We have recently been porting some code around and have run into some
problems related to shared libraries.  What happened is that there were
some uninitialized variables used by the code, and these variables usually
"happened" to be zero, since the stack normally starts out clean.  But
when we started using shared libraries, we found that the dynamic linker
was leaving garbage on the stack.  We have fixed the instances we have
found, but we are wondering if anyone else has found this to be a problem,
or if anyone has run into any other problems where code that used to work
stopped working due to shared libraries (such as the warnings given in the
manual about dynamic vs. static binding semantics).

Marc Sabatella
marc@hpmonk.hp.com

gandalf@csli.stanford.edu (Juergen Wagner) (02/09/90)

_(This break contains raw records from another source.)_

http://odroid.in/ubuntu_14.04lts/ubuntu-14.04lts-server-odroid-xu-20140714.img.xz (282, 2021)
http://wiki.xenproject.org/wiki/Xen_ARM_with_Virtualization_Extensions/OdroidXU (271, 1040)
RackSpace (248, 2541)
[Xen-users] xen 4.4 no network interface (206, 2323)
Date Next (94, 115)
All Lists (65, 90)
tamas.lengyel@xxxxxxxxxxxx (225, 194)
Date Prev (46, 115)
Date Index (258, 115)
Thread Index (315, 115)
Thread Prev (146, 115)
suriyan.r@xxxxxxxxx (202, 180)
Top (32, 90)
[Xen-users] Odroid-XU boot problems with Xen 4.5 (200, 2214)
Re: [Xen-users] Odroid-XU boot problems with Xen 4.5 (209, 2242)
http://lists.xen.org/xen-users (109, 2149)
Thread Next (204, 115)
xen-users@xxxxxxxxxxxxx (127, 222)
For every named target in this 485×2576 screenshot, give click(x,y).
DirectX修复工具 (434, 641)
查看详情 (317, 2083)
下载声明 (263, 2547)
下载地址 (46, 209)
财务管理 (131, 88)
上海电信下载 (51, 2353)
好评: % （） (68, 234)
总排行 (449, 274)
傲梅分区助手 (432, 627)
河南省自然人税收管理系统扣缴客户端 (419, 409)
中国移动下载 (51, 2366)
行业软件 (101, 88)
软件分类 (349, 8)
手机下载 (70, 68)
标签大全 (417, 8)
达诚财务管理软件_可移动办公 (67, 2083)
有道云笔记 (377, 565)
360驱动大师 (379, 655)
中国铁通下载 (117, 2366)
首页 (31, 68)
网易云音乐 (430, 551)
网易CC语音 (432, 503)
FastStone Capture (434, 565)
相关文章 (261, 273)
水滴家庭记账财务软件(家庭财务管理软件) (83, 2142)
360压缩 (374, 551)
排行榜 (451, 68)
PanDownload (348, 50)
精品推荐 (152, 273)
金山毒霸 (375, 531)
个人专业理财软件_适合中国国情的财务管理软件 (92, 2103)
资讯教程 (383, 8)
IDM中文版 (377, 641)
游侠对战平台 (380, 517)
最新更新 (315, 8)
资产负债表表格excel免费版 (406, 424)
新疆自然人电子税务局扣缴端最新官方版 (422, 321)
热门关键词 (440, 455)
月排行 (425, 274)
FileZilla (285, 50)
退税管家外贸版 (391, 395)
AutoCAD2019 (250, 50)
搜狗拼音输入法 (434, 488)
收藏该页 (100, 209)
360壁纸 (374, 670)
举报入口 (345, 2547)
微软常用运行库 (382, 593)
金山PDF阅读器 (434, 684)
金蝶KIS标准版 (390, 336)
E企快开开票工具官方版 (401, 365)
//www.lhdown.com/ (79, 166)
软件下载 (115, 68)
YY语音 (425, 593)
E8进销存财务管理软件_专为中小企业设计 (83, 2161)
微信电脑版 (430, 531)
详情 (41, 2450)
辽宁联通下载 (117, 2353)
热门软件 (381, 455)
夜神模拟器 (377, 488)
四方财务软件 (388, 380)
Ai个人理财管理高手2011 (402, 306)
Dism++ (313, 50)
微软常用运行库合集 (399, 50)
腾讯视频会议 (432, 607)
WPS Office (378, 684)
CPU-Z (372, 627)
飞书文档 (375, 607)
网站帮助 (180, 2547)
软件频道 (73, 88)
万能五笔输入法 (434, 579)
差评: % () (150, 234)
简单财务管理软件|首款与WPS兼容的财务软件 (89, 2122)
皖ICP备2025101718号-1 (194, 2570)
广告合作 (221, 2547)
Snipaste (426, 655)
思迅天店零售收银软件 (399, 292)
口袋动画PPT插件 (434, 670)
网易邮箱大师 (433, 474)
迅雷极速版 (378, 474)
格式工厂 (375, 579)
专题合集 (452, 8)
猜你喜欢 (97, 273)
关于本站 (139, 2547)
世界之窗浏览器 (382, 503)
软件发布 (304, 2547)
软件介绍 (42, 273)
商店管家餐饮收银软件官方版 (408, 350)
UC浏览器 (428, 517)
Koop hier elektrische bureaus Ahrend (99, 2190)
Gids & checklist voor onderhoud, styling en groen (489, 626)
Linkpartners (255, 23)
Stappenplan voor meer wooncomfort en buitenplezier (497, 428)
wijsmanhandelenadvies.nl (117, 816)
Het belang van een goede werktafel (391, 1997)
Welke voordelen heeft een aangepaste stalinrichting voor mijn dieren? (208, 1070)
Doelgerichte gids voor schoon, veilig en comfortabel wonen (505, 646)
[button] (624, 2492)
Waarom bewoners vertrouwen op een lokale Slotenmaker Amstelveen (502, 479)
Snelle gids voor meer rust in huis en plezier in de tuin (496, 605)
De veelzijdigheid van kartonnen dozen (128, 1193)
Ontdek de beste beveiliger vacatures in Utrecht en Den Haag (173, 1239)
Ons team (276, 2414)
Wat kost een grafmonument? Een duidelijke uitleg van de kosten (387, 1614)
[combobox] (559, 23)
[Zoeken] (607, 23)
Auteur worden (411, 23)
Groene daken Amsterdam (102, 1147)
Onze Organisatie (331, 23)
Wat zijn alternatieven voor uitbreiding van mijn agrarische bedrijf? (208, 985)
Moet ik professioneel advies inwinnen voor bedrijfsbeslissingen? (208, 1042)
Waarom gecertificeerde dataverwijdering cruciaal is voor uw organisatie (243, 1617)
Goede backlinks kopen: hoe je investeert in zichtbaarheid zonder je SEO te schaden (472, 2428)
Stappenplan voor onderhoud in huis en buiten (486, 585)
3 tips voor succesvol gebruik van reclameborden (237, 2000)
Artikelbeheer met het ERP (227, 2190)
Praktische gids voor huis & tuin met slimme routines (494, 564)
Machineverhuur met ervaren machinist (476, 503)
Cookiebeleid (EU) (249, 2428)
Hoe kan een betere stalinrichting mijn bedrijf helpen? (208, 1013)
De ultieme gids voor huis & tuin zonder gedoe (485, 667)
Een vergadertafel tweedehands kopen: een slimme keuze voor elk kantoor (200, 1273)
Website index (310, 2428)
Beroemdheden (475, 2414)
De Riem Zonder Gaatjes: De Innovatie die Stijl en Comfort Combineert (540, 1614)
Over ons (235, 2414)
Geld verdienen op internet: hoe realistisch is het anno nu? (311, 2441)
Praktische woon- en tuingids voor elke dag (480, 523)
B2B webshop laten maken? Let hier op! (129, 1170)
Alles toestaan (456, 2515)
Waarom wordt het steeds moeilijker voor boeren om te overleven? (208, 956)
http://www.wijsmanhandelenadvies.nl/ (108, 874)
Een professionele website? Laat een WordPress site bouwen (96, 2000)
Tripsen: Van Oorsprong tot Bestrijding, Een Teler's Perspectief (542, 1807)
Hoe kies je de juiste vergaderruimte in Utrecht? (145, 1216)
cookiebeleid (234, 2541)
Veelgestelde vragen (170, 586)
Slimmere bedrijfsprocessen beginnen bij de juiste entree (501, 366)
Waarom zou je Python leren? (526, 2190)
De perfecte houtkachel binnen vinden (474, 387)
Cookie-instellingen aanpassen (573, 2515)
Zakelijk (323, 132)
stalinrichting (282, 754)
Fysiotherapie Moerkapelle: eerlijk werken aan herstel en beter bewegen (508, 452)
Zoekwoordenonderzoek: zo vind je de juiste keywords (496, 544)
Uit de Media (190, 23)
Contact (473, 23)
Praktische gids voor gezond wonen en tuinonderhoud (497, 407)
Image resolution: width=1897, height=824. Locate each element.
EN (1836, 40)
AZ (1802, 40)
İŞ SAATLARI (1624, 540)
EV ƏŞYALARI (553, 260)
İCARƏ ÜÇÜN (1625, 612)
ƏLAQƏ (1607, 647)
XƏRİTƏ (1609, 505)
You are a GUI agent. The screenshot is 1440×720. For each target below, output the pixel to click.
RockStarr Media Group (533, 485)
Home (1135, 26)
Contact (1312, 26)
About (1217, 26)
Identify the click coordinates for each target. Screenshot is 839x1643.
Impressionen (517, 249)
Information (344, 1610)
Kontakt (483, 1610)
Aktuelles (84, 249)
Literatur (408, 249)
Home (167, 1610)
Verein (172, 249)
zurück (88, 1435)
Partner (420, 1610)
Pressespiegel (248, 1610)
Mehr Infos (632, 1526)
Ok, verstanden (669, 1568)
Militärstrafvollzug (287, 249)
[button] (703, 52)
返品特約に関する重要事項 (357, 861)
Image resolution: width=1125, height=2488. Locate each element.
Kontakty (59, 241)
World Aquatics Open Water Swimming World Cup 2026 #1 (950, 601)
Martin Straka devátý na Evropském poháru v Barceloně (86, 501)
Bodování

Hmmm... Don't rely on such things as local variables being
zero-initialized.  Otherwise, you'll wind up with mysterious errors on
some machines.

As for shared libraries, the only problem I encountered is with programs
like TeX/LaTeX or GNUEmacs, which dump a core image to be read in again
later when the actual program is started.

I also encountered some strange "Segmentation faults" with some of my
(dynamically linked) programs, which go away if I use -Bstatic.  However,
I am not sure whether these bugs are due to bugs in the libraries or the
library handling, or whether the bugs are in my programs...

Juergen Wagner				gandalf@csli.stanford.edu

dan@uunet.uu.net (Dan Mick) (02/14/90)

In article <4892@brazos.Rice.edu> gandalf@csli.stanford.edu (Juergen Wagner) writes:
>X-Sun-Spots-Digest: Volume 9, Issue 40, message 1
>
>Hmmm... Don't rely on such things as local variables being
>zero-initialized.  Otherwise, you'll wind up with mysterious errors on
>some machines.

I don't know of *any* machine that assures that local (automatic, stack)
variables are 0!  You may get lucky on VM machines if that's the first
time you've called down that far on the stack, but it's just chance, and
it sure won't be a "benevolent side-effect" on anything like a Sun-4,
which puts most or all of its automatics in registers...

Shudder!  Autos *must* be initialized.  Always.